**WORK INSTRUCTIONS**
Print out each entry below exactly, please.

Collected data
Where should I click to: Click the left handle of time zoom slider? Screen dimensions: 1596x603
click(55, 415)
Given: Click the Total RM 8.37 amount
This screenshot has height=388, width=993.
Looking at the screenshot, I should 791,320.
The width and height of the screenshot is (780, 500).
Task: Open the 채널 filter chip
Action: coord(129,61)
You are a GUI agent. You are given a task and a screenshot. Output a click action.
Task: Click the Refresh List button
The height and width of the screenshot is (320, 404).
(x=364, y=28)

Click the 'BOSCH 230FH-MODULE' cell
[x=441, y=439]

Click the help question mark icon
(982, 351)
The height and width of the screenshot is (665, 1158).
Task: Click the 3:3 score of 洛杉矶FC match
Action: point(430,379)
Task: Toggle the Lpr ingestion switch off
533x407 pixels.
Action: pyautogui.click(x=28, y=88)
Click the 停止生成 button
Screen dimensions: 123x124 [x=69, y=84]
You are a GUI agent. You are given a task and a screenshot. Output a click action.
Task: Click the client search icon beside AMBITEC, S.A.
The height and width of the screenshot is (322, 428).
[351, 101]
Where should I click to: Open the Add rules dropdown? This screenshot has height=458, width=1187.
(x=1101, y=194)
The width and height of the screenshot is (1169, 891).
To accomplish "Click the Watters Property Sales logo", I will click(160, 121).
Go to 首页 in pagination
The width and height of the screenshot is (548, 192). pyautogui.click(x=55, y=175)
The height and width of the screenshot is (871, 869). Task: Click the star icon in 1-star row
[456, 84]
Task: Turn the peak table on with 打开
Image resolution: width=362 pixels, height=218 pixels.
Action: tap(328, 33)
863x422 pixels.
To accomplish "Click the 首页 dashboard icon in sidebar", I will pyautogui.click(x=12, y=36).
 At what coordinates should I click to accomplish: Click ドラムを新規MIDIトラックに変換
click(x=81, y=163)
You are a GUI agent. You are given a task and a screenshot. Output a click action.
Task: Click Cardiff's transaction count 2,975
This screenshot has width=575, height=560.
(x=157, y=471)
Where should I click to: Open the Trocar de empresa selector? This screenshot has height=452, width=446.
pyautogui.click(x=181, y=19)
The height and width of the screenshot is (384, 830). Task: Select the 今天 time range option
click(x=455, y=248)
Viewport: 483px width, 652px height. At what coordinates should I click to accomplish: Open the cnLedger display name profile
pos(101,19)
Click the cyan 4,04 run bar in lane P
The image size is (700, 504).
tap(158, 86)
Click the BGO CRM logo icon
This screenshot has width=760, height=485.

**RESULT**
Where should I click to: Click the left handle of time zoom slider? Screen dimensions: 1596x603
click(55, 415)
Given: Click the Total RM 8.37 amount
This screenshot has height=388, width=993.
Looking at the screenshot, I should 791,320.
The width and height of the screenshot is (780, 500).
Task: Open the 채널 filter chip
Action: coord(129,61)
You are a GUI agent. You are given a task and a screenshot. Output a click action.
Task: Click the Refresh List button
The height and width of the screenshot is (320, 404).
(x=364, y=28)

Click the 'BOSCH 230FH-MODULE' cell
[x=441, y=439]

Click the help question mark icon
(982, 351)
The height and width of the screenshot is (665, 1158).
Task: Click the 3:3 score of 洛杉矶FC match
Action: point(430,379)
Task: Toggle the Lpr ingestion switch off
533x407 pixels.
Action: pyautogui.click(x=28, y=88)
Click the 停止生成 button
Screen dimensions: 123x124 [x=69, y=84]
You are a GUI agent. You are given a task and a screenshot. Output a click action.
Task: Click the client search icon beside AMBITEC, S.A.
The height and width of the screenshot is (322, 428).
[351, 101]
Where should I click to: Open the Add rules dropdown? This screenshot has height=458, width=1187.
(x=1101, y=194)
The width and height of the screenshot is (1169, 891).
To accomplish "Click the Watters Property Sales logo", I will click(160, 121).
Go to 首页 in pagination
The width and height of the screenshot is (548, 192). pyautogui.click(x=55, y=175)
The height and width of the screenshot is (871, 869). Task: Click the star icon in 1-star row
[456, 84]
Task: Turn the peak table on with 打开
Image resolution: width=362 pixels, height=218 pixels.
Action: tap(328, 33)
863x422 pixels.
To accomplish "Click the 首页 dashboard icon in sidebar", I will pyautogui.click(x=12, y=36).
 At what coordinates should I click to accomplish: Click ドラムを新規MIDIトラックに変換
click(x=81, y=163)
You are a GUI agent. You are given a task and a screenshot. Output a click action.
Task: Click Cardiff's transaction count 2,975
This screenshot has width=575, height=560.
(x=157, y=471)
Where should I click to: Open the Trocar de empresa selector? This screenshot has height=452, width=446.
pyautogui.click(x=181, y=19)
The height and width of the screenshot is (384, 830). Task: Select the 今天 time range option
click(x=455, y=248)
Viewport: 483px width, 652px height. At what coordinates should I click to accomplish: Open the cnLedger display name profile
pos(101,19)
Click the cyan 4,04 run bar in lane P
The image size is (700, 504).
tap(158, 86)
Click the BGO CRM logo icon
This screenshot has width=760, height=485.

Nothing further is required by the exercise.